Stored records:
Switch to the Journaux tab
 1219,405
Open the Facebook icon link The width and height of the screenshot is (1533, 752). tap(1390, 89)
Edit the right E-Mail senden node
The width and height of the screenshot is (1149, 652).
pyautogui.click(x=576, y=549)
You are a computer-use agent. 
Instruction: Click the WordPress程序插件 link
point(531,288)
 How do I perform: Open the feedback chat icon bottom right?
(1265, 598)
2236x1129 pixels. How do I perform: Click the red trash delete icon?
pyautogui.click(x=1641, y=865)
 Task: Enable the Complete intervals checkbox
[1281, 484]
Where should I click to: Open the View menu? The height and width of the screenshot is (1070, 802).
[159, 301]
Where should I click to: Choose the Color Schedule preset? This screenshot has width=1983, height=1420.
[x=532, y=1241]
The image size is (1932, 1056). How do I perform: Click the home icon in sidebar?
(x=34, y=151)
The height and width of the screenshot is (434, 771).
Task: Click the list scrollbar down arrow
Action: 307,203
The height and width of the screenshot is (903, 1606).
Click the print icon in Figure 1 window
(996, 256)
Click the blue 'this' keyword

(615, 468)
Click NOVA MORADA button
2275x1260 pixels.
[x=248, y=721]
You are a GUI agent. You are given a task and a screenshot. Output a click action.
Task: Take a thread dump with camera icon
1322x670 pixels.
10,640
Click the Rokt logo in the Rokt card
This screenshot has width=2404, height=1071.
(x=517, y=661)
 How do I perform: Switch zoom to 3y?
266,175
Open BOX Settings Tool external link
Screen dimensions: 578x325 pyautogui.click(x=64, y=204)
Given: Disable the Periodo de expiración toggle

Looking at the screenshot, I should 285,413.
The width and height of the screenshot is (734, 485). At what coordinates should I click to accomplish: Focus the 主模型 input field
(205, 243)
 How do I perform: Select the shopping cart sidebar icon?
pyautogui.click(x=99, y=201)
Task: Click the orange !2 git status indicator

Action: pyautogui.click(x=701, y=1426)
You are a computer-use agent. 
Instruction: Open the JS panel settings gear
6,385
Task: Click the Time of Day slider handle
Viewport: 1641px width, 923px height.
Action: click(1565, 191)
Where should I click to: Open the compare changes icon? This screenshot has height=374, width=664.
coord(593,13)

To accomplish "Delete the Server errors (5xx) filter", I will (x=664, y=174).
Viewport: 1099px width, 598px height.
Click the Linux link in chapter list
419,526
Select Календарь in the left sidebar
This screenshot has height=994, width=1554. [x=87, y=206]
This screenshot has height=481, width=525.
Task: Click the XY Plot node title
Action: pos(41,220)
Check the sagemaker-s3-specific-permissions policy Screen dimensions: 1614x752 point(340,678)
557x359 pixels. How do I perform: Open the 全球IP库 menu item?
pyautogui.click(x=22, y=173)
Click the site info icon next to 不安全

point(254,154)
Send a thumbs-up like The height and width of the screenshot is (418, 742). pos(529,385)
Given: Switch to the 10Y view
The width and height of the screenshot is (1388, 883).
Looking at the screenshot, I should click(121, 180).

WHAT THE TASK ASKS:
Repeat all entries. Match them exactly.

RESULT FOR THIS EXERCISE:
Switch to the Journaux tab
 1219,405
Open the Facebook icon link The width and height of the screenshot is (1533, 752). tap(1390, 89)
Edit the right E-Mail senden node
The width and height of the screenshot is (1149, 652).
pyautogui.click(x=576, y=549)
You are a computer-use agent. 
Instruction: Click the WordPress程序插件 link
point(531,288)
 How do I perform: Open the feedback chat icon bottom right?
(1265, 598)
2236x1129 pixels. How do I perform: Click the red trash delete icon?
pyautogui.click(x=1641, y=865)
 Task: Enable the Complete intervals checkbox
[1281, 484]
Where should I click to: Open the View menu? The height and width of the screenshot is (1070, 802).
[159, 301]
Where should I click to: Choose the Color Schedule preset? This screenshot has width=1983, height=1420.
[x=532, y=1241]
The image size is (1932, 1056). How do I perform: Click the home icon in sidebar?
(x=34, y=151)
The height and width of the screenshot is (434, 771).
Task: Click the list scrollbar down arrow
Action: 307,203
The height and width of the screenshot is (903, 1606).
Click the print icon in Figure 1 window
(996, 256)
Click the blue 'this' keyword

(615, 468)
Click NOVA MORADA button
2275x1260 pixels.
[x=248, y=721]
You are a GUI agent. You are given a task and a screenshot. Output a click action.
Task: Take a thread dump with camera icon
1322x670 pixels.
10,640
Click the Rokt logo in the Rokt card
This screenshot has width=2404, height=1071.
(x=517, y=661)
 How do I perform: Switch zoom to 3y?
266,175
Open BOX Settings Tool external link
Screen dimensions: 578x325 pyautogui.click(x=64, y=204)
Given: Disable the Periodo de expiración toggle

Looking at the screenshot, I should 285,413.
The width and height of the screenshot is (734, 485). At what coordinates should I click to accomplish: Focus the 主模型 input field
(205, 243)
 How do I perform: Select the shopping cart sidebar icon?
pyautogui.click(x=99, y=201)
Task: Click the orange !2 git status indicator

Action: pyautogui.click(x=701, y=1426)
You are a computer-use agent. 
Instruction: Open the JS panel settings gear
6,385
Task: Click the Time of Day slider handle
Viewport: 1641px width, 923px height.
Action: click(1565, 191)
Where should I click to: Open the compare changes icon? This screenshot has height=374, width=664.
coord(593,13)

To accomplish "Delete the Server errors (5xx) filter", I will (x=664, y=174).
Viewport: 1099px width, 598px height.
Click the Linux link in chapter list
419,526
Select Календарь in the left sidebar
This screenshot has height=994, width=1554. [x=87, y=206]
This screenshot has height=481, width=525.
Task: Click the XY Plot node title
Action: pos(41,220)
Check the sagemaker-s3-specific-permissions policy Screen dimensions: 1614x752 point(340,678)
557x359 pixels. How do I perform: Open the 全球IP库 menu item?
pyautogui.click(x=22, y=173)
Click the site info icon next to 不安全

point(254,154)
Send a thumbs-up like The height and width of the screenshot is (418, 742). pos(529,385)
Given: Switch to the 10Y view
The width and height of the screenshot is (1388, 883).
Looking at the screenshot, I should click(121, 180).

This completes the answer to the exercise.